### EXERCISE OBJECTIVE
Can you extract every line in the rows below that contains the word "breadcrumb"? Treat the match as case-sensitive.

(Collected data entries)
-.-.-

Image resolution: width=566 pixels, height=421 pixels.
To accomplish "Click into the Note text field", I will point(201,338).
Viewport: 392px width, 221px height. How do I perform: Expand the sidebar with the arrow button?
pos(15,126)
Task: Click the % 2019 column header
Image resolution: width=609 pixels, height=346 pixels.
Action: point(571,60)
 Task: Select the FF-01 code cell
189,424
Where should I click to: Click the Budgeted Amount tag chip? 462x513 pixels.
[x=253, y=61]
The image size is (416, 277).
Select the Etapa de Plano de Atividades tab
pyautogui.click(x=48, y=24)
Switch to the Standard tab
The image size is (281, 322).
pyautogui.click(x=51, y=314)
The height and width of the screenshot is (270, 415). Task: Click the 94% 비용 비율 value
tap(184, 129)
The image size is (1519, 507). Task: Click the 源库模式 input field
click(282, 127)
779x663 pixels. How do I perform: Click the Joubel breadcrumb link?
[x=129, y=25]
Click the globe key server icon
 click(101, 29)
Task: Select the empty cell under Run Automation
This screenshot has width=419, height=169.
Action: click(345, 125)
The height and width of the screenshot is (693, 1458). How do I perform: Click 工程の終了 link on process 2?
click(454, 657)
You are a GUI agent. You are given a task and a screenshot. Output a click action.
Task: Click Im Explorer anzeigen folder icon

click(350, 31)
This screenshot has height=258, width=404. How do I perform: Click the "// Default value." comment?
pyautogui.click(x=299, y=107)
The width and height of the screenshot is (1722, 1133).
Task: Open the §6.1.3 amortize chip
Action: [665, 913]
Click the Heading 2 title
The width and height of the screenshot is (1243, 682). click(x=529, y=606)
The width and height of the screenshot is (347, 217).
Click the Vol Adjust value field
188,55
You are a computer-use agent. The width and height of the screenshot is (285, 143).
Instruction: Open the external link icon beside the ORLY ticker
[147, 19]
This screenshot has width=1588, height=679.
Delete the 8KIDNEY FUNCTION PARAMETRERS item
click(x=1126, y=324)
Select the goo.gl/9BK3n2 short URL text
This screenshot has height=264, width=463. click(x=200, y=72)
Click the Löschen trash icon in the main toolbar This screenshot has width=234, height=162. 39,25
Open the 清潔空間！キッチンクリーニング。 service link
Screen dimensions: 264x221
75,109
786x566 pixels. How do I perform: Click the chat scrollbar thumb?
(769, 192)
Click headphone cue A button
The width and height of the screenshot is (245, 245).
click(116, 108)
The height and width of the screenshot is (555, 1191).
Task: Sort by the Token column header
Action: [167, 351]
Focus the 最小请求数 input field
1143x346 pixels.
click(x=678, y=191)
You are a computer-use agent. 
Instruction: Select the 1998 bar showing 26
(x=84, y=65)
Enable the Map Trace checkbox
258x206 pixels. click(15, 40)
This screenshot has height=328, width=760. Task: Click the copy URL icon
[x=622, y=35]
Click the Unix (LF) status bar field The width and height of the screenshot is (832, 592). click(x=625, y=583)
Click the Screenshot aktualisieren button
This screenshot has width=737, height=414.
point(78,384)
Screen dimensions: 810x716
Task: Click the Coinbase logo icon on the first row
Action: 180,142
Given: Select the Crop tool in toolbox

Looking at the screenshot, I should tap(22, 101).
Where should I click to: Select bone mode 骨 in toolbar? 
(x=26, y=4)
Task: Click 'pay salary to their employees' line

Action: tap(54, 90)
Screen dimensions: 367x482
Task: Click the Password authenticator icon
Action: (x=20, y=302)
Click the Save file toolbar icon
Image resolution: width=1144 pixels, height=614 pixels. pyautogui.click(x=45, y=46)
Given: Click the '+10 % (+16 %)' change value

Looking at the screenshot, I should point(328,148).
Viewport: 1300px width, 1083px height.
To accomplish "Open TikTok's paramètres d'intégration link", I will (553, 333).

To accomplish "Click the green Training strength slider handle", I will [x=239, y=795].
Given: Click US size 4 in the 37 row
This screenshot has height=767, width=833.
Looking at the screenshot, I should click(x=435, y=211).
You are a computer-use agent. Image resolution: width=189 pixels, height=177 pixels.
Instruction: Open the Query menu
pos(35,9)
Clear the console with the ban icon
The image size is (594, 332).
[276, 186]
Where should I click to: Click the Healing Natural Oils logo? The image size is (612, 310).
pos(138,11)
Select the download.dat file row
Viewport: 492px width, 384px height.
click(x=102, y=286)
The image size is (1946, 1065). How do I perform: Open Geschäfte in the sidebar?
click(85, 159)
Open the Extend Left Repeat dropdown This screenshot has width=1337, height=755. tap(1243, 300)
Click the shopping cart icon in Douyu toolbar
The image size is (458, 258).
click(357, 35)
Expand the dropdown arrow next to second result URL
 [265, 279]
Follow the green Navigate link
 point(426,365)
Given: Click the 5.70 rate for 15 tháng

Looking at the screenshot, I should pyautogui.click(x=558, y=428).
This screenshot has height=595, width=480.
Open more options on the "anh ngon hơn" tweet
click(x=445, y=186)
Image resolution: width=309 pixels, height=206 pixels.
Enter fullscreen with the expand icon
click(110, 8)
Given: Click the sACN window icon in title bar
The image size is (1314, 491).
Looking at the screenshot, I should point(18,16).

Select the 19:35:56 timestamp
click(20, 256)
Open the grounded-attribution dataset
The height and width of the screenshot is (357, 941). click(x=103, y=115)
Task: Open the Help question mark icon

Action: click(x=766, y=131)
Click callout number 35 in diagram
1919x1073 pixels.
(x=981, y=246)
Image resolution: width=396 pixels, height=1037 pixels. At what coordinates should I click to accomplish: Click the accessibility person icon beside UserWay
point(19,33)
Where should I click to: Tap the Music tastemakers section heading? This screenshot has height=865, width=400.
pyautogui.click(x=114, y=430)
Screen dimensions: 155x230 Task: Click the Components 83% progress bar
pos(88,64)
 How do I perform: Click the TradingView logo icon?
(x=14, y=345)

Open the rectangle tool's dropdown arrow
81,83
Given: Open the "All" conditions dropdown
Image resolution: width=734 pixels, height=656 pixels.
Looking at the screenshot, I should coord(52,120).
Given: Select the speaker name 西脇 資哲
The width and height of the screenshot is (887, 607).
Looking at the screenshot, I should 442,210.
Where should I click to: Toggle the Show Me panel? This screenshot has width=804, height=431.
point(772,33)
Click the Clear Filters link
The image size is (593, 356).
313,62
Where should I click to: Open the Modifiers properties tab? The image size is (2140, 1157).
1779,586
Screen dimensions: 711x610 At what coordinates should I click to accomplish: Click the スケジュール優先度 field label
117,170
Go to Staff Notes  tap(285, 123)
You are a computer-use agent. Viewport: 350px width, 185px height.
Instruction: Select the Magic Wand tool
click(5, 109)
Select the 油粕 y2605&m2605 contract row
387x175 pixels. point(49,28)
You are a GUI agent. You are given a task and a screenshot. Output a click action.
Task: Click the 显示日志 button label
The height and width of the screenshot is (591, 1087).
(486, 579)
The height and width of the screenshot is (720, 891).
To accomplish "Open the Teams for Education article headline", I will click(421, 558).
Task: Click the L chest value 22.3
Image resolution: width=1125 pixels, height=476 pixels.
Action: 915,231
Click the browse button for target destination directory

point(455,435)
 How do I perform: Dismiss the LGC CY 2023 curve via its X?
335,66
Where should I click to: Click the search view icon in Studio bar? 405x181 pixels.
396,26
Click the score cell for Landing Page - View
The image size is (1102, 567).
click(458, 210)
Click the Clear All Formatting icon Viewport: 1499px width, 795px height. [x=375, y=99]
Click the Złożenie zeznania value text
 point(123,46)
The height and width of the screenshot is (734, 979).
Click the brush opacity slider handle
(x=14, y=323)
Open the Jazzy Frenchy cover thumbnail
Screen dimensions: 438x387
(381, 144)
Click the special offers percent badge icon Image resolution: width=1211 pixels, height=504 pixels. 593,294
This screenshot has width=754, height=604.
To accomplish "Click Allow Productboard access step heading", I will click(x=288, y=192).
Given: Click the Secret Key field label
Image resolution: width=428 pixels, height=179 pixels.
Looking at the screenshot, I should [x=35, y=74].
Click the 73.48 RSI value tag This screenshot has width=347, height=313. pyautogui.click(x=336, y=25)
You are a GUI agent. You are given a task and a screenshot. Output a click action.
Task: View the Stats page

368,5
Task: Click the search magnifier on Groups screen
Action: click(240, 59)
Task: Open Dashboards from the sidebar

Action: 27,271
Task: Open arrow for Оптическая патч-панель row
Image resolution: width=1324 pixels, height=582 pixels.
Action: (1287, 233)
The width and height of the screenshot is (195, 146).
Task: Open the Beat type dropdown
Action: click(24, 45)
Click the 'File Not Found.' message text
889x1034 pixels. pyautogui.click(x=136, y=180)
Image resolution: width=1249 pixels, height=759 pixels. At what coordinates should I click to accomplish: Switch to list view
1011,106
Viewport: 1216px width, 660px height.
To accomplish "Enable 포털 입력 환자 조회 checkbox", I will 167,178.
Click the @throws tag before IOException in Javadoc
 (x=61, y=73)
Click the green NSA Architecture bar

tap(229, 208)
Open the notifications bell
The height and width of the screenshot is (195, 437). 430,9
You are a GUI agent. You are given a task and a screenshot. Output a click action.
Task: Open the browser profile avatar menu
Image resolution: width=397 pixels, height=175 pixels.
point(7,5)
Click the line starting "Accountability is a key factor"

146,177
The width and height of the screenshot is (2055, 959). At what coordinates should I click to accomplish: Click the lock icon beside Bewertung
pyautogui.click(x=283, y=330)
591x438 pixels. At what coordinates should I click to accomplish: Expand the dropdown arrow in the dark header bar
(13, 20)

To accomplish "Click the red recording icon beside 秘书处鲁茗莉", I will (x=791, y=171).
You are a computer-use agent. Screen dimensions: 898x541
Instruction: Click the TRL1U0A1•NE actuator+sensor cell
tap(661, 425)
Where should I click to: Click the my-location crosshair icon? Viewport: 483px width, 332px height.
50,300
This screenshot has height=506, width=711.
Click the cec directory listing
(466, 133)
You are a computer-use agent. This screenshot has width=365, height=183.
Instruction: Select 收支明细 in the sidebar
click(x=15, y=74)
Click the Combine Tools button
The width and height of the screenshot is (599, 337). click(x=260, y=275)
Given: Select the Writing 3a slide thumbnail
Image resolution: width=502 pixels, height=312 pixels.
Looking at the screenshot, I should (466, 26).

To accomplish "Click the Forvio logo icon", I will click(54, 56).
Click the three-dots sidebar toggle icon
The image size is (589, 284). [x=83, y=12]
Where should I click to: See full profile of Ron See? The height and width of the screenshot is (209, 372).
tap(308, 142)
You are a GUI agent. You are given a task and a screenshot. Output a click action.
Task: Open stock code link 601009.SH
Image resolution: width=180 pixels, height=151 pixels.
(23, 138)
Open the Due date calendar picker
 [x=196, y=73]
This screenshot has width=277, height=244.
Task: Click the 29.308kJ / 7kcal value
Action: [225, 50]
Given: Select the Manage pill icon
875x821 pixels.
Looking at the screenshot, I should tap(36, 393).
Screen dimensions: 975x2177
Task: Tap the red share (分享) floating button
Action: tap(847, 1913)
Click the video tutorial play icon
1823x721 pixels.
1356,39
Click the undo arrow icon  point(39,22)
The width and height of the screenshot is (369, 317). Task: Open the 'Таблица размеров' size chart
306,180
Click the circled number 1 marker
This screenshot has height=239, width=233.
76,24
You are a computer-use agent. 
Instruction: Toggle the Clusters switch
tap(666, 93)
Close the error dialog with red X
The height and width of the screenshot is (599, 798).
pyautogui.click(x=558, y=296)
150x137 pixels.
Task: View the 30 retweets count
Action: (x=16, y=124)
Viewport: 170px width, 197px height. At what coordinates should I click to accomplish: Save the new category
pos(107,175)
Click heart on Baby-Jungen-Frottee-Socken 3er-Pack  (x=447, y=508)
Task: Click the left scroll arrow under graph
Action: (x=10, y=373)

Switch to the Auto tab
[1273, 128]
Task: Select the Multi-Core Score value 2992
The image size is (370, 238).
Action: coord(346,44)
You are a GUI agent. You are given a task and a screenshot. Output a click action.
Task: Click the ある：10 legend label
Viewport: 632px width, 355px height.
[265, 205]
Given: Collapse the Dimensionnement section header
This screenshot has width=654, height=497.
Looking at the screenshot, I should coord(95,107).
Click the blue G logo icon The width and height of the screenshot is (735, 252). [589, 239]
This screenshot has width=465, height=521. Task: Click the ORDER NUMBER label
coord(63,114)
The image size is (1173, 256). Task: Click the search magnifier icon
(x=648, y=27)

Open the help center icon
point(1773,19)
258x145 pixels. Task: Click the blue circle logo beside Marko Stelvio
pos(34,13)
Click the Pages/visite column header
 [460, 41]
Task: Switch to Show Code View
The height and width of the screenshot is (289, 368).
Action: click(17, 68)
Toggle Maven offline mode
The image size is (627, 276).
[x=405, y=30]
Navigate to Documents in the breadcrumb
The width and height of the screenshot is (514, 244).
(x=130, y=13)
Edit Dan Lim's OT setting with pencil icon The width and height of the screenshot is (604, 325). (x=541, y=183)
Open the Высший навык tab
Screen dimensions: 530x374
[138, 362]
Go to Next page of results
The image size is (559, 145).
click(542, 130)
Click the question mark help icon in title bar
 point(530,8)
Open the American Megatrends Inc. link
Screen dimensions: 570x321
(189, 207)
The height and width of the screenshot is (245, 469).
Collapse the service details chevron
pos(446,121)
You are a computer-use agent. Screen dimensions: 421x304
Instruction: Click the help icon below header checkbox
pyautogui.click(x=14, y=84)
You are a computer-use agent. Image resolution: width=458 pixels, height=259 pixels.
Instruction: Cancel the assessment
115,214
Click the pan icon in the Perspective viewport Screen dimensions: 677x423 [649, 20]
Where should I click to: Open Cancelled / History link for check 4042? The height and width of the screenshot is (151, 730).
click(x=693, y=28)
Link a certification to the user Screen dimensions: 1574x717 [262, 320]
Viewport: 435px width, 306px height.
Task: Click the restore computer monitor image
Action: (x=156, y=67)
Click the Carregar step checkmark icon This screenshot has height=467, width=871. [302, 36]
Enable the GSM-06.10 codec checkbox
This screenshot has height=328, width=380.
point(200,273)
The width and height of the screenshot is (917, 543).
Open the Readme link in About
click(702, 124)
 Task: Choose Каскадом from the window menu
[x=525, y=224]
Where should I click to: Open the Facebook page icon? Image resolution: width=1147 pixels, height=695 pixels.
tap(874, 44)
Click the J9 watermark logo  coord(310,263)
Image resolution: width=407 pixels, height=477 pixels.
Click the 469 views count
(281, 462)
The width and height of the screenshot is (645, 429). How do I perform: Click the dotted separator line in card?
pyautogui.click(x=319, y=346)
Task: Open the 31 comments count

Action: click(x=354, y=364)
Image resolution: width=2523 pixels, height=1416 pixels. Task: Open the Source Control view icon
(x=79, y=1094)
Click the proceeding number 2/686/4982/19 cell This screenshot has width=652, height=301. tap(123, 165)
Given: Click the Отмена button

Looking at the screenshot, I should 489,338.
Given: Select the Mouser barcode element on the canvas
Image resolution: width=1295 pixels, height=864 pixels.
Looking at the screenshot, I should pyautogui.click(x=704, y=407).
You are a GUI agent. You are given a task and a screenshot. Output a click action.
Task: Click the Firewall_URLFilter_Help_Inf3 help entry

-.-.-

### TASK RESULT
779x663 pixels. How do I perform: Click the Joubel breadcrumb link?
Navigate to Documents in the breadcrumb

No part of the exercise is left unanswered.